O Brasil após a Quarta-Feira de Cinzas

Tradicionalmente, diz-se que o Brasil só começa após o Carnaval. Em 2026, essa máxima carrega um peso de urgência sem precedentes. Passado o período de festas e o recesso dos poderes Judiciário e Legislativo, o país não pode mais se dar ao luxo de postergar o enfrentamento de sua agenda econômica.

As galerias do Congresso e os gabinetes dos tribunais reabrem sob a sombra de indicadores que exigem mais do que discursos: exigem medidas pragmáticas para evitar uma estagnação prolongada.

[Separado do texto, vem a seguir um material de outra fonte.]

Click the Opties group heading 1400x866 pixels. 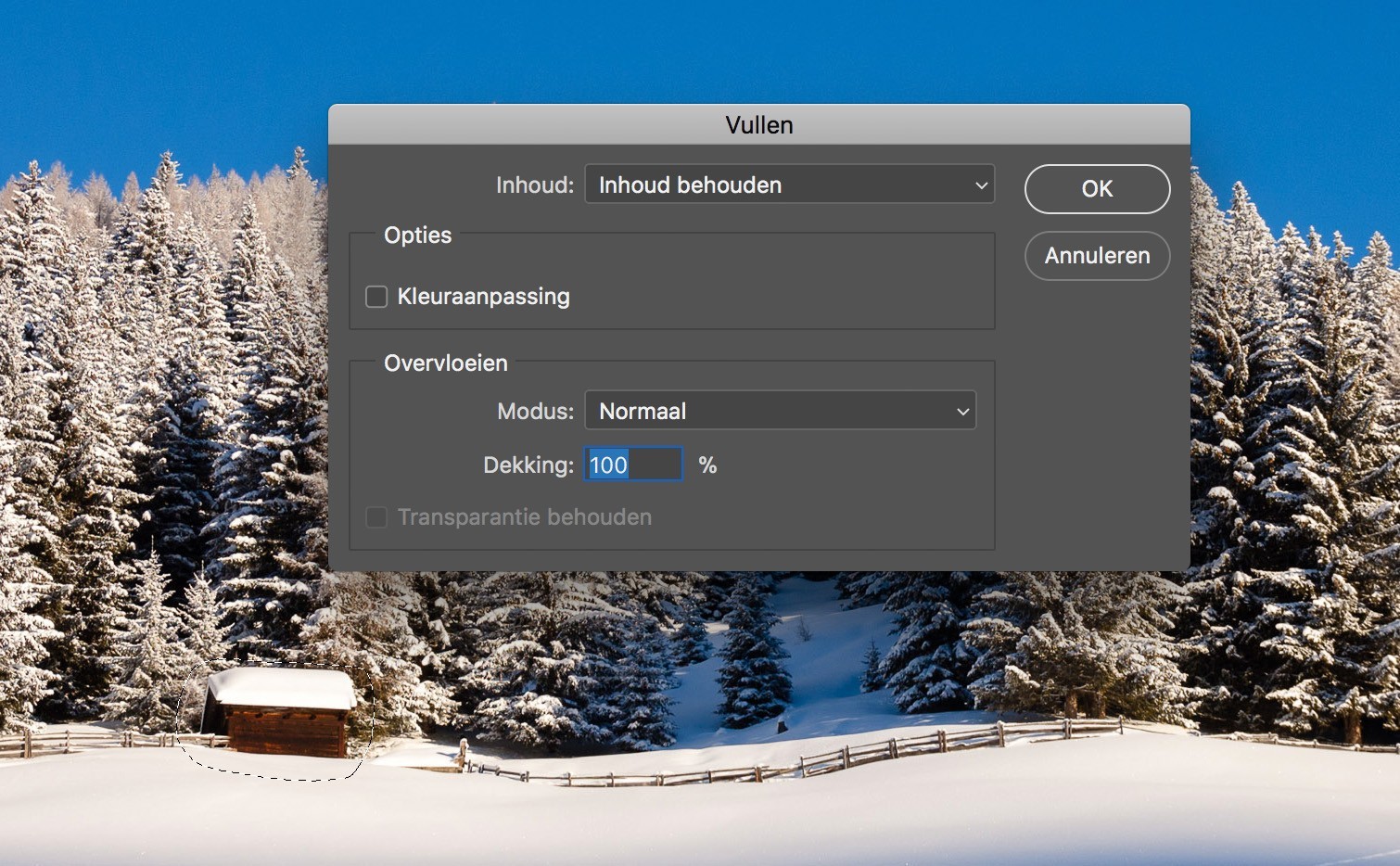418,235
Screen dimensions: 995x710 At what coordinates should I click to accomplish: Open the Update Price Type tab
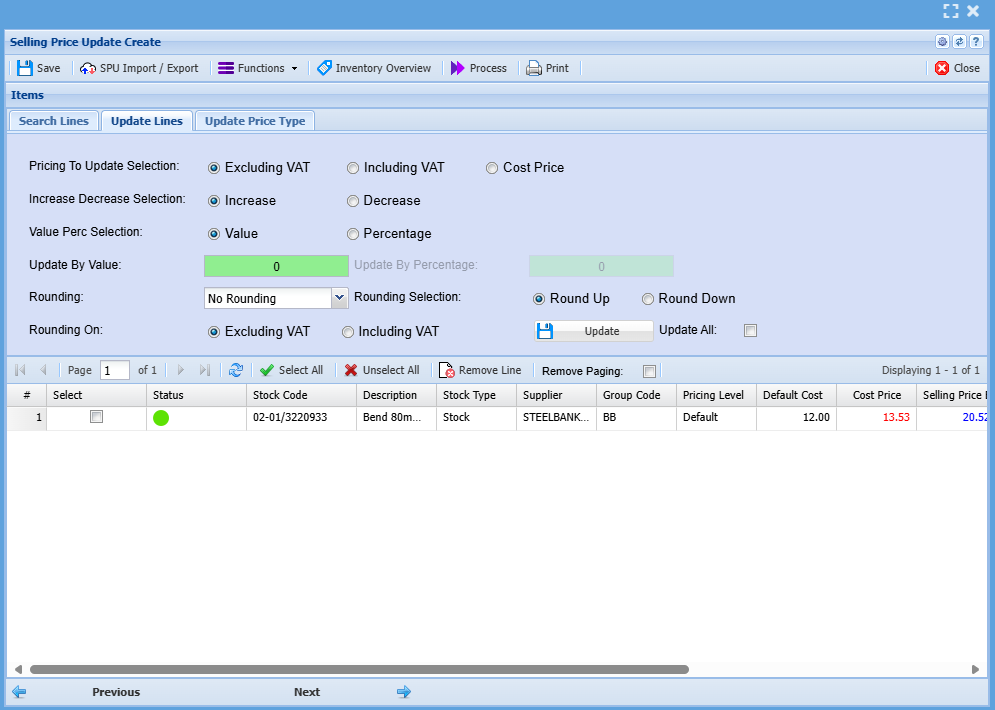tap(255, 121)
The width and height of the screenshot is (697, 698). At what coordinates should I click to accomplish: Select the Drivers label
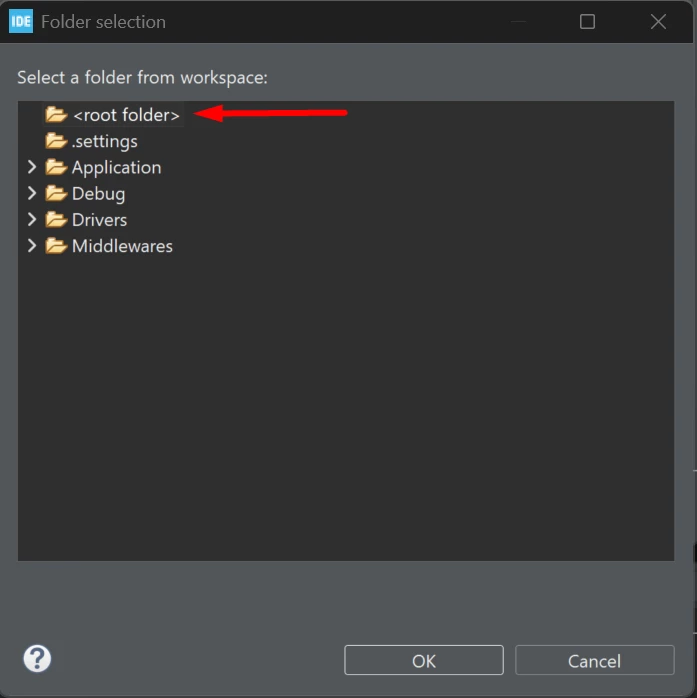100,220

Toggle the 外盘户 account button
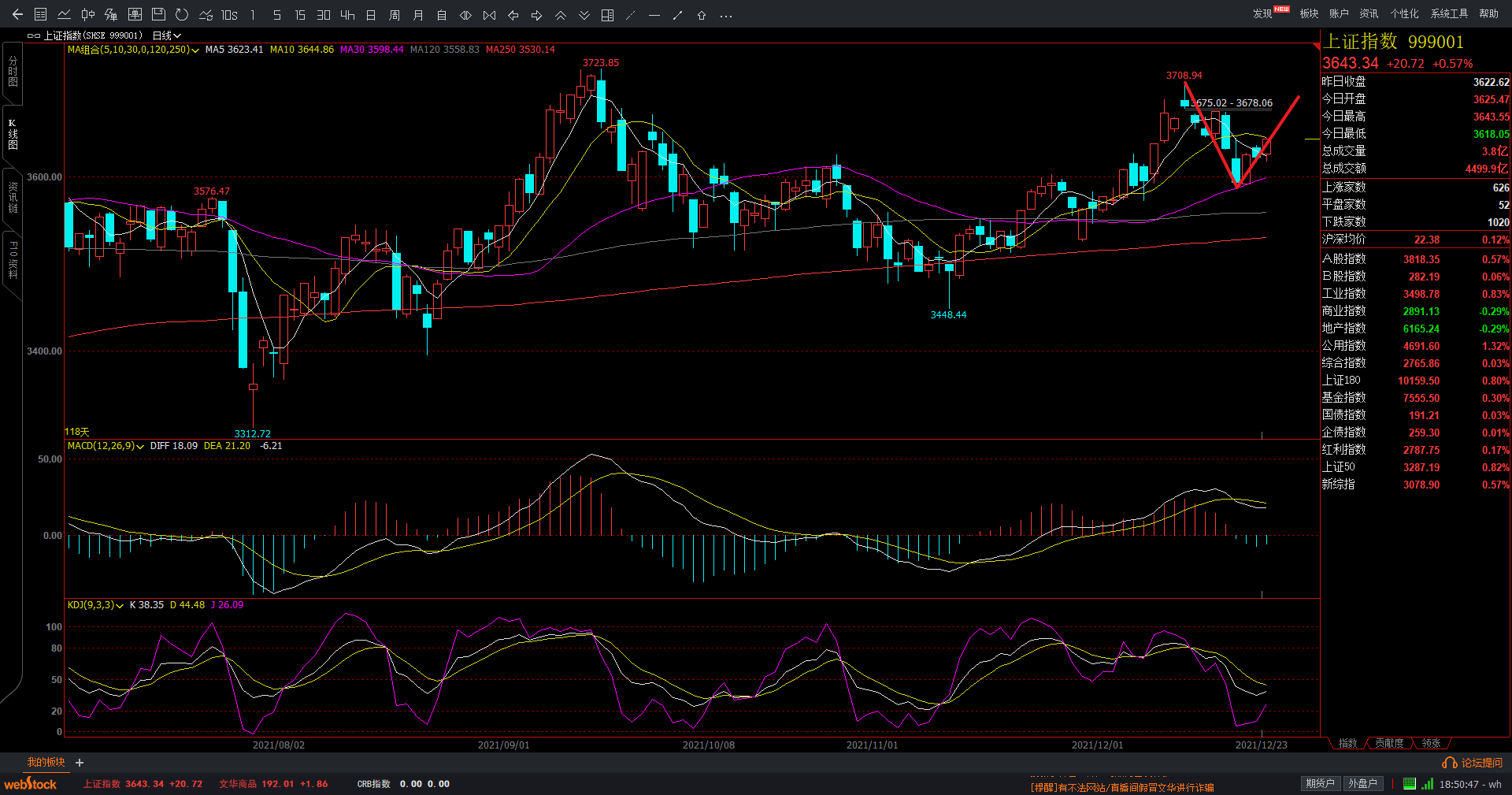tap(1362, 784)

O cenário é de alerta. Recentemente, a Confederação Nacional da Indústria (CNI) revisou para baixo a expectativa de crescimento da indústria em 2026 para apenas 1,1%, enquanto o mercado financeiro projeta um avanço do PIB de modestos 1,8%. Esse desaquecimento é o sintoma direto de uma política monetária que, embora sob pressão de queda, ainda mantém a taxa Selic em patamares restritivos, asfixiando o investimento produtivo.

Os efeitos dessa “dieta forçada” de crédito já transbordam para o sistema jurídico. Em 2025, o Brasil atingiu o recorde histórico de 5,6 mil empresas em recuperação judicial, uma alta de mais de 24% em relação ao ano anterior. É uma crise silenciosa que atinge majoritariamente as pequenas e médias empresas, responsáveis pela maior fatia dos empregos no país.

Simultaneamente, o consumo, motor histórico da nossa economia, patina diante do endividamento das famílias, que atingiu 78,9% no início deste ano. Mesmo com o desemprego em níveis baixos, o comprometimento da renda com juros bancários impede que o trabalhador retorne ao mercado de consumo, travando o setor de serviços e o varejo.

A hora da verdade chegou para Brasília. O Legislativo precisa focar em destravar reformas que melhorem o ambiente de negócios e reduzam o custo Brasil, enquanto o Executivo deve sinalizar um compromisso inegociável com a responsabilidade fiscal para permitir que o Banco Central acelere o corte de juros. O Carnaval acabou; agora, o país precisa de sobriedade e trabalho para não transformar 2026 em mais um ano de oportunidades perdidas.